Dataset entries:

= = = =

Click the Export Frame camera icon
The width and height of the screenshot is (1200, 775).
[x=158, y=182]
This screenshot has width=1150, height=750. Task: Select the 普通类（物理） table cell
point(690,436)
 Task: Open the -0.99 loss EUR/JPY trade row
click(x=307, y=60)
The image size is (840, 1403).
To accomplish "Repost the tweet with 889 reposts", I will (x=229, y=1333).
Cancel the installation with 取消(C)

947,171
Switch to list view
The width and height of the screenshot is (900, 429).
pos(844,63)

= = = =

Retype, exactly as shown, the lines from the one with "Task: Open the -0.99 loss EUR/JPY trade row" through the end of the records.

-- RESULT --
 Task: Open the -0.99 loss EUR/JPY trade row
click(x=307, y=60)
The image size is (840, 1403).
To accomplish "Repost the tweet with 889 reposts", I will (x=229, y=1333).
Cancel the installation with 取消(C)

947,171
Switch to list view
The width and height of the screenshot is (900, 429).
pos(844,63)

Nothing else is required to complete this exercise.